*** SUPPLIED DATA Section Begins ***
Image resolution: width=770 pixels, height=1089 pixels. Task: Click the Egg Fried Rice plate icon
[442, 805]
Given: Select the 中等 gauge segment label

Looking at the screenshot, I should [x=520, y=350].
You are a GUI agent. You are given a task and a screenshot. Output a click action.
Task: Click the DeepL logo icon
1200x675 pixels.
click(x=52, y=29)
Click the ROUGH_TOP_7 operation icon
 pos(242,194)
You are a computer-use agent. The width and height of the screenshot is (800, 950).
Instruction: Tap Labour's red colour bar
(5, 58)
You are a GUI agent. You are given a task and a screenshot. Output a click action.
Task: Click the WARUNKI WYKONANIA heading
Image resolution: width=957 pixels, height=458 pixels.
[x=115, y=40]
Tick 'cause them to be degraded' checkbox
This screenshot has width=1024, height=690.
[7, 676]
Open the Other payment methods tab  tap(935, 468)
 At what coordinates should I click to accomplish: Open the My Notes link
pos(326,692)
*** SUPPLIED DATA Section Ends ***
[INSTRUCTIONS TO FOLLOW]:
Copy, please, every line from the start of the entries down to the line that holds "Task: Click the WARUNKI WYKONANIA heading", with both of those lines included and no others.

[RESPONSE TO THE TASK]:
Image resolution: width=770 pixels, height=1089 pixels. Task: Click the Egg Fried Rice plate icon
[442, 805]
Given: Select the 中等 gauge segment label

Looking at the screenshot, I should [x=520, y=350].
You are a GUI agent. You are given a task and a screenshot. Output a click action.
Task: Click the DeepL logo icon
1200x675 pixels.
click(x=52, y=29)
Click the ROUGH_TOP_7 operation icon
 pos(242,194)
You are a computer-use agent. The width and height of the screenshot is (800, 950).
Instruction: Tap Labour's red colour bar
(5, 58)
You are a GUI agent. You are given a task and a screenshot. Output a click action.
Task: Click the WARUNKI WYKONANIA heading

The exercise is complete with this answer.